Both domestic and international markets provided positive returns in the second quarter, building on the strong first quarter performance.  There were early signs of a broadening market environment domestically earlier in the year, but that didn’t last – the market actually narrowed back towards extreme levels this quarter, driving the market to all-time highs.  Economic growth appears to be moderating and inflation metrics indicate inflation may be slowing. The Fed remains vigilant and expectations are for a potential rate cut in September, but any change in monetary policy will remain data dependent – specifically inflation and employment levels. Internationally, geopolitical concerns remain with conflicts in Ukraine, the Middle East and continued saber rattling between China and the U.S. Internationally inflation has moved lower broadly which may give Central Banks globally flexibility to ease rates.

The narrowness of the market’s advance remains the story as gains were again fueled primarily by a handful of domestic mega-cap technology+ stocks riding the initial wave of artificial intelligence (AI) spending.  Other than M&C’s Global Tactical Allocation Model’s allocation to large cap growth (largest contributor to performance), most asset classes struggled during the quarter.  Continued outperformance by such a narrow group while more cyclical allocations, and small caps (largest detractor to performance) in particular, continue to lag is a sign that investors believe we are late in the economic cycle.  However, we are projecting a convergence of earnings growth between large US secular growth stocks and the rest of the market in the second half of the year.  We are also anticipating at least one, and possibly two, 25 basis point rate cuts by the Federal Reserve (“Fed”) before the end of the year.  If these indeed materialize, and we achieve a “soft landing,” we would expect the market’s performance to broaden out and the strategy’s diversification to drive strong absolute and relative returns.

While we’ve been positioned for broader asset class participation, we took additional steps during the quarter to increase our equity exposure.  We reduced the duration in the fixed income allocation after rates moved to the low end of their recent trading range by trimming our long bond allocation.    We used part of the proceeds from the fixed income sale to add to our developed international equity allocation.  We are expecting a strong rebound in earnings this calendar year, in line with domestic earnings growth, but with a more compelling absolute and relative valuation profile.  The balance of the fixed income proceeds were used to increase our position in the S&P 500 equal weight allocation.  As mentioned above, we are expecting a divergence in earnings growth during the second half which should disproportionately benefit the “average” stock in the S&P 500.  Similar to developed international, the equal weight index trades at a compelling valuation discount to its cap weighted counterpart.  In addition, we trimmed our position in health care, which is more defensive, and used those proceeds to increase the allocation to large cap growth, which still has a very visible and strong earnings growth profile.  If we are indeed embarking on a global easing cycle, defensive issues may be relatively challenged – and in an election year, pressures to reduce health care costs/drug prices and increased regulatory scrutiny in general may be a headwind for health care stocks.

In the U.S., the economy continues to grow, but we have seen some signs of moderation.
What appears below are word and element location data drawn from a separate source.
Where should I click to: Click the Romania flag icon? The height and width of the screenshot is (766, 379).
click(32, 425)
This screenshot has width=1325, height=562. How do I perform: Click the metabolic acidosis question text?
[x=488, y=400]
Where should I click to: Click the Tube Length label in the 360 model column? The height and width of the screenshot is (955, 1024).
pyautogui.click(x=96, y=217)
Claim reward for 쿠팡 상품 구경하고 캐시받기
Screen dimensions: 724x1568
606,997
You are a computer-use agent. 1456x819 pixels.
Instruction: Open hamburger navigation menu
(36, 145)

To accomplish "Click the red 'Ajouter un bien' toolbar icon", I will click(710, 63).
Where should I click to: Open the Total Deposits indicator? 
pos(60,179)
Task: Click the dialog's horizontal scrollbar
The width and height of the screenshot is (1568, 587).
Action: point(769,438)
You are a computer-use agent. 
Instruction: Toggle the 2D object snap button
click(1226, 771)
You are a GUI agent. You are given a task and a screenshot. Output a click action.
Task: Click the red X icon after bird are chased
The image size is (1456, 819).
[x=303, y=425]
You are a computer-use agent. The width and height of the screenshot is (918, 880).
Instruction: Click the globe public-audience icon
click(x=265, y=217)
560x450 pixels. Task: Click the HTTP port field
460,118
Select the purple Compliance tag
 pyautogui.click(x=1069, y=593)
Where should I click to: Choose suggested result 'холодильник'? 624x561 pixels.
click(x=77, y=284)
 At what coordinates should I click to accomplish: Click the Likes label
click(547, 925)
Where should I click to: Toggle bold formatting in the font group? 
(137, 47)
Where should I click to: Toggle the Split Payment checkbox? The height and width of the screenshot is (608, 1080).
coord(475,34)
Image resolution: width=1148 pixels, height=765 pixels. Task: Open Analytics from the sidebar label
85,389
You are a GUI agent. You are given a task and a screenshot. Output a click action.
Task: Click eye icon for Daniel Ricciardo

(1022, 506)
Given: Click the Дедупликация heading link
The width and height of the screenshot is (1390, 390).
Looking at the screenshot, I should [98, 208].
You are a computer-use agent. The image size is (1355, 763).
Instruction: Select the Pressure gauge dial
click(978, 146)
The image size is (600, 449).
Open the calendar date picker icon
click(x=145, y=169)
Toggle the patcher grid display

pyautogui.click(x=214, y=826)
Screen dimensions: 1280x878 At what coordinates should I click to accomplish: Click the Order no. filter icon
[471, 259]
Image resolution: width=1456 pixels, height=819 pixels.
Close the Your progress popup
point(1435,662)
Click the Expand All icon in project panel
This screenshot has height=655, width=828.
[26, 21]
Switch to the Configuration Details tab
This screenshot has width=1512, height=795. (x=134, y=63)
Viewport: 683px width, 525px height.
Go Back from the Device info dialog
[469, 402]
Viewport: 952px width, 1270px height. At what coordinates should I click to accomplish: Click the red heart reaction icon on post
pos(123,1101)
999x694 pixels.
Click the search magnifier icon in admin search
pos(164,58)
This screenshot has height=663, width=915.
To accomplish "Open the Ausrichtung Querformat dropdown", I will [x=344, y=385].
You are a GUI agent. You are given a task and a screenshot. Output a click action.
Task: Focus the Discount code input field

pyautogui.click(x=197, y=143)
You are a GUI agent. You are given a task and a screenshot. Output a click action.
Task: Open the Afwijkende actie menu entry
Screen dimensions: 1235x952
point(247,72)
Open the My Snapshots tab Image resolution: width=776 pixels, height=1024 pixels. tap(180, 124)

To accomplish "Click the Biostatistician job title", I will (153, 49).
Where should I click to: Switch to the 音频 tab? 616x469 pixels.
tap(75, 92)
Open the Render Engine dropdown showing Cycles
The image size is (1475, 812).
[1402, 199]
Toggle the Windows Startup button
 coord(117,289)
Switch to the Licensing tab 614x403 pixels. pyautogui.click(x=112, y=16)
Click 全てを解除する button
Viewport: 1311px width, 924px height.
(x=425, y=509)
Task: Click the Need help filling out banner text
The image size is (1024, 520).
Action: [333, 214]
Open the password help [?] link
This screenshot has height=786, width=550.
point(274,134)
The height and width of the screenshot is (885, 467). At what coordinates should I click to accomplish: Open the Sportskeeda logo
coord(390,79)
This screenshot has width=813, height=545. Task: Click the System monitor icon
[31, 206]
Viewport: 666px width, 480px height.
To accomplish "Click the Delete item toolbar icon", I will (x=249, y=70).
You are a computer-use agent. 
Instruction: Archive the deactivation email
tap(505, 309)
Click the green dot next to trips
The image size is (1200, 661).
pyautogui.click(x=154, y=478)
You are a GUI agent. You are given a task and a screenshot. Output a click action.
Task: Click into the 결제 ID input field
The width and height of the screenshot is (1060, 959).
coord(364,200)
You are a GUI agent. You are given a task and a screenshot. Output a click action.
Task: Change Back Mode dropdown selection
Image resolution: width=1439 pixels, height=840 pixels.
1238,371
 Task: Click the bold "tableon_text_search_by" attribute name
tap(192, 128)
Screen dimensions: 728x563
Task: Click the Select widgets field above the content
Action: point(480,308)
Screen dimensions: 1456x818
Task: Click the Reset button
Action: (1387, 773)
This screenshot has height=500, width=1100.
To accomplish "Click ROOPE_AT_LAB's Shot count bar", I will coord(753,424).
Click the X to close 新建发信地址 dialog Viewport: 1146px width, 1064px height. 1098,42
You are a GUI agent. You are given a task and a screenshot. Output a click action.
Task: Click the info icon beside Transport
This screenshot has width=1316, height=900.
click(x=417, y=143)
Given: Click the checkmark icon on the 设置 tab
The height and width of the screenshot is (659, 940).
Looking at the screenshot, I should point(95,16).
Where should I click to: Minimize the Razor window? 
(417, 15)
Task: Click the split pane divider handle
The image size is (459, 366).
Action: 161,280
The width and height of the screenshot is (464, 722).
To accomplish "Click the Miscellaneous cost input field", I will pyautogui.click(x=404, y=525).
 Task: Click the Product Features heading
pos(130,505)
We believe this reflects the lagged effects of the Fed’s tightening, although we are still expecting growth in both the economy and corporate profits in 2024. Developed international markets continue to experience strong growth and, by comparison to domestic markets, have attractive valuations. Central banks have the flexibility if needed as well to reduce rates. We are comfortable with the positioning and balance within the portfolio and believe this will serve clients well as we move into the second half of the year.